Vu de dos, le Christ révèle un détail rare dans la statuaire chrétienne : une longue tresse de cheveux qui descend dans le dos. Aucune statue de catalogue ne la porte. Aucun moulage en série ne la propose. C'est une iconographie volontaire, théologiquement réfléchie — fidèle à ce que le Christ historique a probablement été, dans son corps de Juif palestinien du Ier siècle.
Cette tresse renvoie à trois traditions convergentes. D'abord, au Saint-Suaire de Turin : le linceul de lin sur lequel se lit l'empreinte d'un homme supplicié aux cheveux longs noués dans le dos. Ensuite, au naziréat évoqué dans le Livre des Nombres au chapitre 6 — vœu juif de consécration totale à Dieu, où celui qui s'engageait ne se coupait plus les cheveux pendant la durée du vœu. Enfin, à la coiffure des rabbis de l'Antiquité juive — ces maîtres et docteurs de la Loi auxquels le Christ s'identifiait. Marie-Madeleine ne l'appellera-t-elle pas, au matin de Pâques, Rabbouni — « mon Maître » ?

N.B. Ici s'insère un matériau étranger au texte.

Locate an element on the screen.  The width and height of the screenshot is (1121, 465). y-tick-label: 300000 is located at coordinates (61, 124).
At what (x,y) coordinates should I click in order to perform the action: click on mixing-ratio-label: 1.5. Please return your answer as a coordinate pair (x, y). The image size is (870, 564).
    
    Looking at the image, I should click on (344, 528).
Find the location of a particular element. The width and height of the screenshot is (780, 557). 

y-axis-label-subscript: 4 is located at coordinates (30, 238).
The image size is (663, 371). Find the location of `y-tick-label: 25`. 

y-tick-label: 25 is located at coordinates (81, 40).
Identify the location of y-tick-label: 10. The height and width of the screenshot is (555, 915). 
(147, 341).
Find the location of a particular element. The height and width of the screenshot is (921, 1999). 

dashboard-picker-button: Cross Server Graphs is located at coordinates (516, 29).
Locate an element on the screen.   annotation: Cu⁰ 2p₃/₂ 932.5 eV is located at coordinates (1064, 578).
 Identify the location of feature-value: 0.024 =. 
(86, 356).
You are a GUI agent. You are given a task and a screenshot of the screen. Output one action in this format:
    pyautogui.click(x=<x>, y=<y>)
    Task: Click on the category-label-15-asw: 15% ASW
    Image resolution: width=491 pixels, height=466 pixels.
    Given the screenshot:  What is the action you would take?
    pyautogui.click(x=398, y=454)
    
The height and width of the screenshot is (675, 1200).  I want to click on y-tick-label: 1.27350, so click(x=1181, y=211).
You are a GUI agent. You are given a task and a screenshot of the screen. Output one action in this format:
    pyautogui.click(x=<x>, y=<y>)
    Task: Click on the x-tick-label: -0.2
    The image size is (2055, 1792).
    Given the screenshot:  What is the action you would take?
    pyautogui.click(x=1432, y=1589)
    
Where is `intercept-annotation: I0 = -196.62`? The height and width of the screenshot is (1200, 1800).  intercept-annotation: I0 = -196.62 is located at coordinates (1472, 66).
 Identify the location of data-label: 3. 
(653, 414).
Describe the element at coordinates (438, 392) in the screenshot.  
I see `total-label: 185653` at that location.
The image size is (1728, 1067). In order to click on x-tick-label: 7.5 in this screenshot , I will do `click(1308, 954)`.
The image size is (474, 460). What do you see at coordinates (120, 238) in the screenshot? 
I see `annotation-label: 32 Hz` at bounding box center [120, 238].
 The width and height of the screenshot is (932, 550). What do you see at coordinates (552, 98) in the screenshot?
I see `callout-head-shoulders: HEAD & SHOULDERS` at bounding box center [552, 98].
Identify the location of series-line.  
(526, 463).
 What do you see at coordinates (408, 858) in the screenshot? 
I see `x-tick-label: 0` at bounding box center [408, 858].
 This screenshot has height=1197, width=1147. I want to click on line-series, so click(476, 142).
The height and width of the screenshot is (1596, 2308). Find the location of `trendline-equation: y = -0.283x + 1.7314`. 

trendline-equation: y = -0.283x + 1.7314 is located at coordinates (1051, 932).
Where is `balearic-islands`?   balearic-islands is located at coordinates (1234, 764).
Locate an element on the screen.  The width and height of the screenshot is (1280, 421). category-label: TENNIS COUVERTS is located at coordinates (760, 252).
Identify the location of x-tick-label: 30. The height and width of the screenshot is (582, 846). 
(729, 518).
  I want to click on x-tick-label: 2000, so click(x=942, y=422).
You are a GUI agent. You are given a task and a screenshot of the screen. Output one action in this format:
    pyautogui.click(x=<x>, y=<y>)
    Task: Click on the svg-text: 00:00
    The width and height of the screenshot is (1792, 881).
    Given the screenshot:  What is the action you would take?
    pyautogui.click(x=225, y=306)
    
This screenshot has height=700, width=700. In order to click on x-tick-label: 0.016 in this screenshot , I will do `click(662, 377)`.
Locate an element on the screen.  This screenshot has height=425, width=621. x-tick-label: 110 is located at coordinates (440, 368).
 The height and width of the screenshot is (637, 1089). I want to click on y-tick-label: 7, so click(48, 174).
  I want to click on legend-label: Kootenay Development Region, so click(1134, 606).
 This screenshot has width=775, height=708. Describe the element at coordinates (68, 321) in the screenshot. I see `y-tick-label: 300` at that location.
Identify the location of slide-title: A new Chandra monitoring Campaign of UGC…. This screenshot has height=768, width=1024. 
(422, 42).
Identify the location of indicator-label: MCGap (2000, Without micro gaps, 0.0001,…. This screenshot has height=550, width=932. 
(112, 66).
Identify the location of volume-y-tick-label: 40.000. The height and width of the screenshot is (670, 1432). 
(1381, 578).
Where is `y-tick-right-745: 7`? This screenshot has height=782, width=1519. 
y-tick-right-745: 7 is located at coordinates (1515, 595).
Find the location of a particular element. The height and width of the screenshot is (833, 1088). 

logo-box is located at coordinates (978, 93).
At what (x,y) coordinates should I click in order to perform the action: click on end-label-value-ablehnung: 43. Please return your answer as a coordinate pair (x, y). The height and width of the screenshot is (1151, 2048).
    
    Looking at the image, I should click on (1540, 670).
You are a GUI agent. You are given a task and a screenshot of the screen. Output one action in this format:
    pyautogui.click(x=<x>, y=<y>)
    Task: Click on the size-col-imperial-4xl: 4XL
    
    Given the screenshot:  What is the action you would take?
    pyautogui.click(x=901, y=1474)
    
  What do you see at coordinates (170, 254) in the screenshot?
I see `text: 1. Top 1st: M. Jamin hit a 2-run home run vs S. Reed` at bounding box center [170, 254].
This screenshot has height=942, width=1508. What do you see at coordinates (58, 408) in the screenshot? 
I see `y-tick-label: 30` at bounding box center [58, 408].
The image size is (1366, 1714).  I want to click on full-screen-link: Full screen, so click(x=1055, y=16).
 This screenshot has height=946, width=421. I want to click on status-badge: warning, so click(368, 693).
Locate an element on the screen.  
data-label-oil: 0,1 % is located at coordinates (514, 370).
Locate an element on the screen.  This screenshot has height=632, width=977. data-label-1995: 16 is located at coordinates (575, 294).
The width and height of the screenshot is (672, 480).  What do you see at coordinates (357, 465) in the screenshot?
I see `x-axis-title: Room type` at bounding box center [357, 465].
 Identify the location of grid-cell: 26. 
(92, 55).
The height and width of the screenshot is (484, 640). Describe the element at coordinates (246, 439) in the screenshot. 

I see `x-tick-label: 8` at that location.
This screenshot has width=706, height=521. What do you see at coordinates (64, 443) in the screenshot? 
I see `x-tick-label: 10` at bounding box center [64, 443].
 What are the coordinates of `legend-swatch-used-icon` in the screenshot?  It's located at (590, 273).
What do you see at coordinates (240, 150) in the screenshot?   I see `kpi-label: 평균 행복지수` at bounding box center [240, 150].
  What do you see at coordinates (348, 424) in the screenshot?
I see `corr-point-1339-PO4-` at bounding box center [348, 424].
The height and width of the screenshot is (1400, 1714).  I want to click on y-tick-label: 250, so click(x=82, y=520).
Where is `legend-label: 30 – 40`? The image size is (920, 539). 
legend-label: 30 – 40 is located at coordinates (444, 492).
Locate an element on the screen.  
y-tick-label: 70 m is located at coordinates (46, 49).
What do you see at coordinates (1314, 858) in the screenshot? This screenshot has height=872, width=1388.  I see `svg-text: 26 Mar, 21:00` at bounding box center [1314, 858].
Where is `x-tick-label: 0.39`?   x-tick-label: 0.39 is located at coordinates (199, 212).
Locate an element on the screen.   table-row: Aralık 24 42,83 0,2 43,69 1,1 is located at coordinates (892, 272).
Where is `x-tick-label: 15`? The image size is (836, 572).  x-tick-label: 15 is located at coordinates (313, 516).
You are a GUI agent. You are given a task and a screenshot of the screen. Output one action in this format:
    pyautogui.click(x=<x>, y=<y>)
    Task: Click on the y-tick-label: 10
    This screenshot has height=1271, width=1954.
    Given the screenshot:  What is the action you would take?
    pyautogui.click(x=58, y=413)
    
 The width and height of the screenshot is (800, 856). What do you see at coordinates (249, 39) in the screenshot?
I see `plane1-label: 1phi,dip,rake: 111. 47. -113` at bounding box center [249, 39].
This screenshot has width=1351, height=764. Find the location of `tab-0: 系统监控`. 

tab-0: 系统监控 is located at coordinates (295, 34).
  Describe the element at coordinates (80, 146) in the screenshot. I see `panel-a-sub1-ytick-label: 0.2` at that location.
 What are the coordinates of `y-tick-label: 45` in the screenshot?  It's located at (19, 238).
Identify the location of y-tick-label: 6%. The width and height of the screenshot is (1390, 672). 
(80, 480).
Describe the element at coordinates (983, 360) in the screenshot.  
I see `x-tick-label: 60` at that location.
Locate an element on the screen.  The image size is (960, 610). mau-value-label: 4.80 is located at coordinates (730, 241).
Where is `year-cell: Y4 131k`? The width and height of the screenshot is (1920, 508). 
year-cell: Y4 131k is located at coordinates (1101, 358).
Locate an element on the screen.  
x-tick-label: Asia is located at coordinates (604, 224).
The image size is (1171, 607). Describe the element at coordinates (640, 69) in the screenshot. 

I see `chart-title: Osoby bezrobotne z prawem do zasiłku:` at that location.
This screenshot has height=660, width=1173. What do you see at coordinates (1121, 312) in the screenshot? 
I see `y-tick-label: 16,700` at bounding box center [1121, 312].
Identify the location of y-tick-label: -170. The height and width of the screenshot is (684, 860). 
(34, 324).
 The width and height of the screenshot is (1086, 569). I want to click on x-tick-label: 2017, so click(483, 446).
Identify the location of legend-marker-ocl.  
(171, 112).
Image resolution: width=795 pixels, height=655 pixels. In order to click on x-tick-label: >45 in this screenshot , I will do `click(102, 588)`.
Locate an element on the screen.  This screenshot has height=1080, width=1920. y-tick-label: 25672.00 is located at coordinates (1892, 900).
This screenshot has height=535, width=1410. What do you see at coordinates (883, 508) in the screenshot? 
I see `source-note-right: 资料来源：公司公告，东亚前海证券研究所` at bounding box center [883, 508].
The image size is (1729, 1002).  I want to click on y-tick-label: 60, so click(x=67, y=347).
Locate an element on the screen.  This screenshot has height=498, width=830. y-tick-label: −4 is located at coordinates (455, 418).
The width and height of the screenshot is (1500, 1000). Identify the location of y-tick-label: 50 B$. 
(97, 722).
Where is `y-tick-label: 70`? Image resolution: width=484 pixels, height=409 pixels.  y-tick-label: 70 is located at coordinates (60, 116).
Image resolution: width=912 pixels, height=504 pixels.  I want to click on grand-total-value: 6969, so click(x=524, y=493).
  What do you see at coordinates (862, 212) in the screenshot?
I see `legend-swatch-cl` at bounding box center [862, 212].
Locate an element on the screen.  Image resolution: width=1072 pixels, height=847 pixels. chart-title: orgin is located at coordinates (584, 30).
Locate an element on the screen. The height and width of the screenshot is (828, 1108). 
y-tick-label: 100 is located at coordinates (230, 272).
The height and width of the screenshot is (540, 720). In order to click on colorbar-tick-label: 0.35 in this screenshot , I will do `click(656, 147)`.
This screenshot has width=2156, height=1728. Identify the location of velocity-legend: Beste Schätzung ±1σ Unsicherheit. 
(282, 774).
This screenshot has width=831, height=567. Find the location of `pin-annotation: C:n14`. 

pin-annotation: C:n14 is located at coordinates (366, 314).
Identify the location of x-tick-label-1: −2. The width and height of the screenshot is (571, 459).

Ce détail dit que le Christ charpentier de Nazareth est pleinement homme, pleinement juif, pleinement de son temps. Une iconographie vraie, qui prend la tradition au sérieux et refuse les conventions paresseuses des statues de série. Pour le Cloître Saint-Jérôme des Apprentis d'Auteuil, c'est aussi un signe éducatif : montrer aux jeunes accueillis que le Christ a été un homme parmi les hommes, avec un corps, un peuple, une époque, un métier. Une statue d'art sacré qui enseigne autant qu'elle prie.